━━━━━ Provided information

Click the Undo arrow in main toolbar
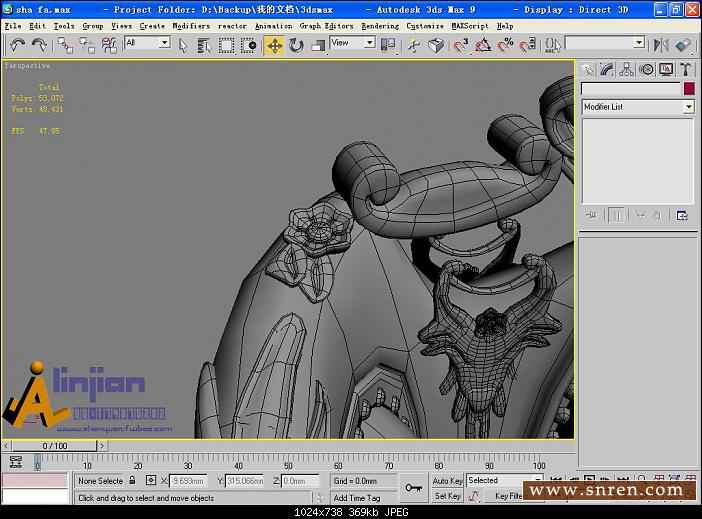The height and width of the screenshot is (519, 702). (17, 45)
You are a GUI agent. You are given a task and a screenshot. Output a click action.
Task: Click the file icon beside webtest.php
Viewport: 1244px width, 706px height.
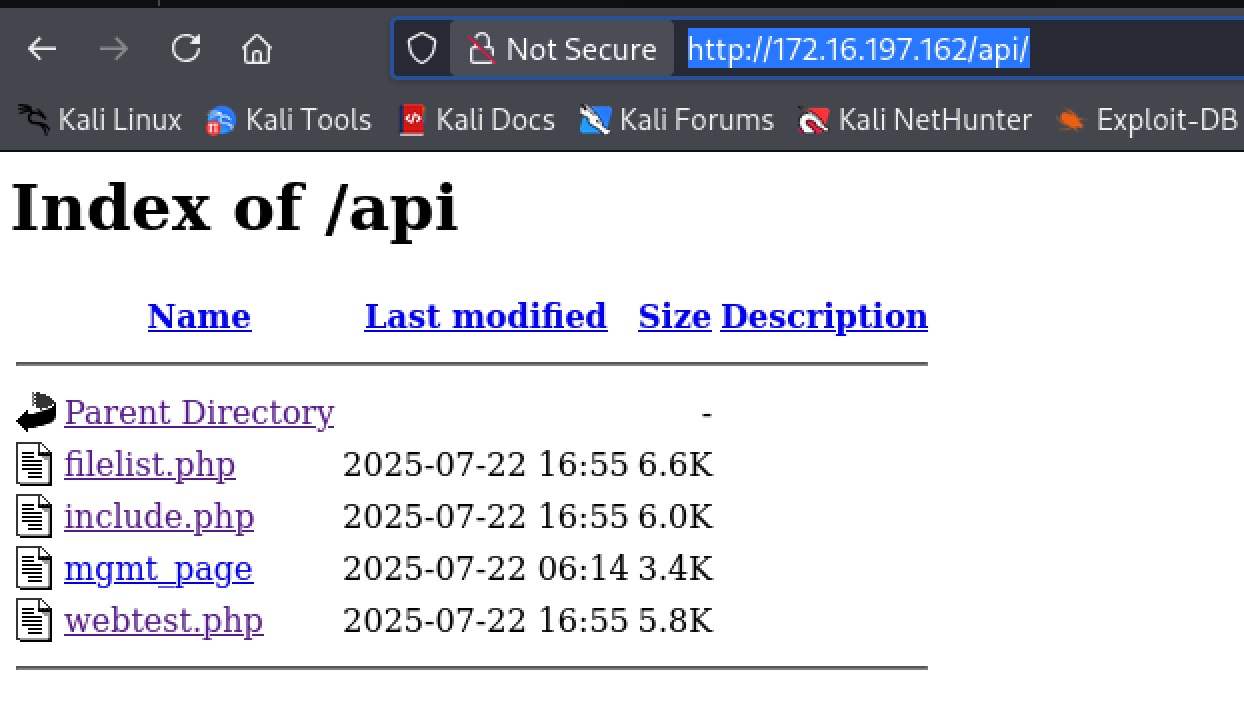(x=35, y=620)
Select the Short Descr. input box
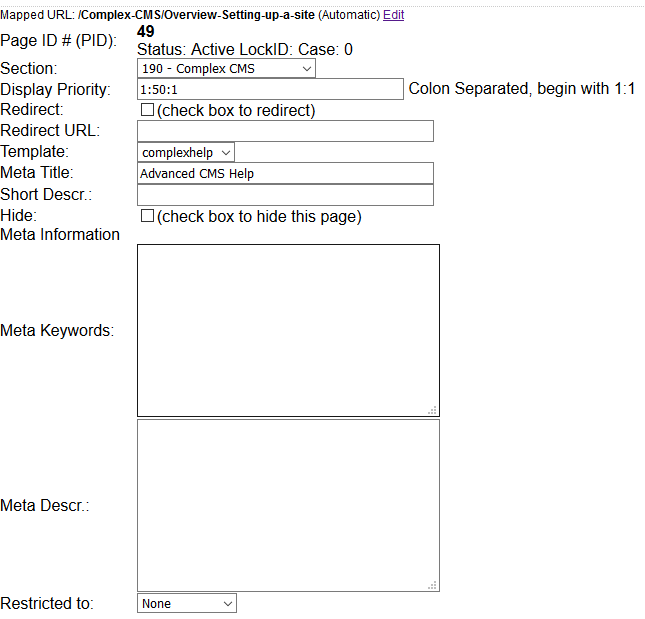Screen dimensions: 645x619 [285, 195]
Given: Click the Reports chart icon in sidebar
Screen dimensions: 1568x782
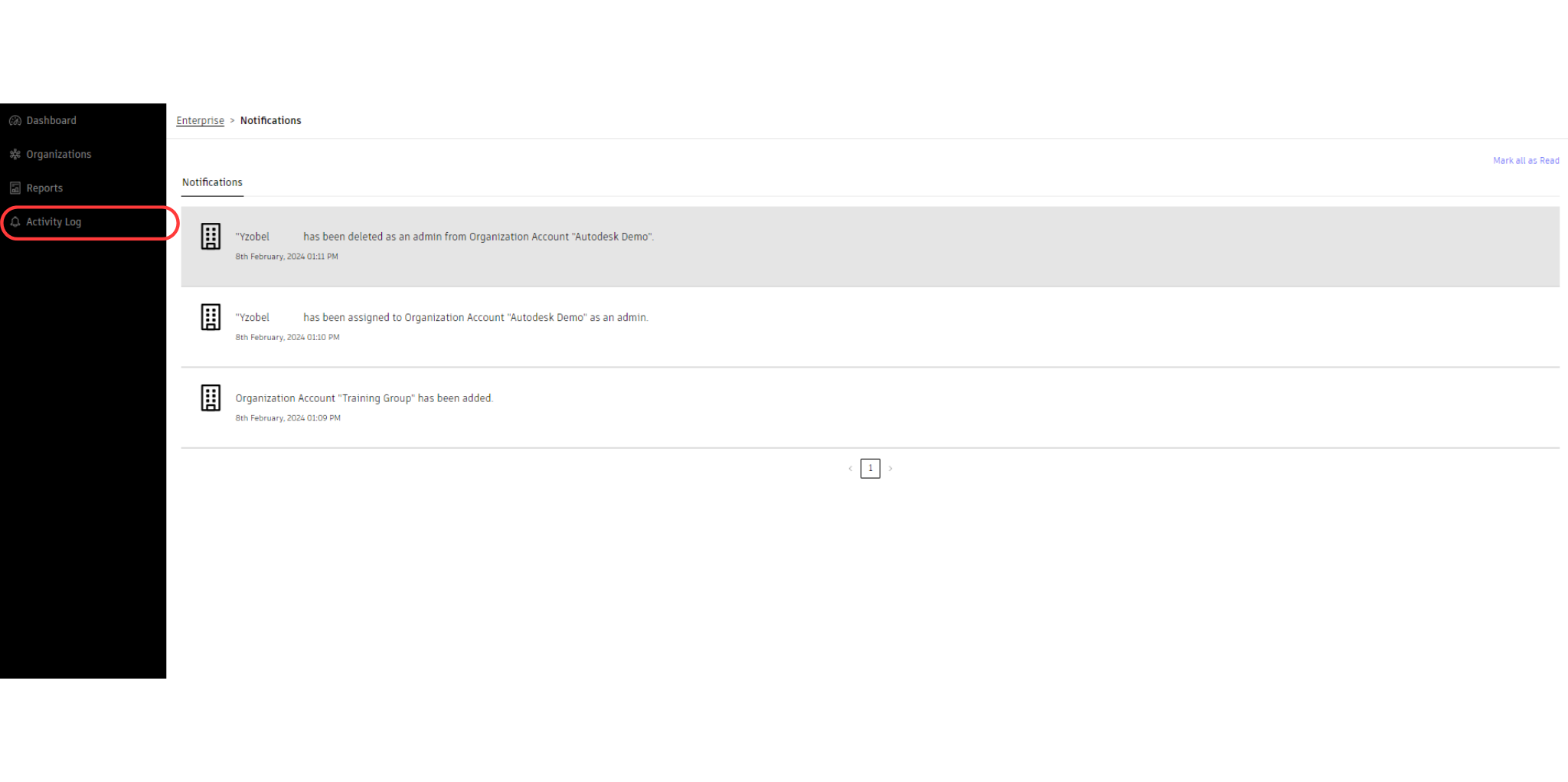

━━━━━━━━━━

• _The task_: The result should be the full set of entries above, restated exactly and without images.

• _Your response_:
Click the Undo arrow in main toolbar
The height and width of the screenshot is (519, 702). (17, 45)
You are a GUI agent. You are given a task and a screenshot. Output a click action.
Task: Click the file icon beside webtest.php
Viewport: 1244px width, 706px height.
(x=35, y=620)
Select the Short Descr. input box
Screen dimensions: 645x619 [285, 195]
Given: Click the Reports chart icon in sidebar
Screen dimensions: 1568x782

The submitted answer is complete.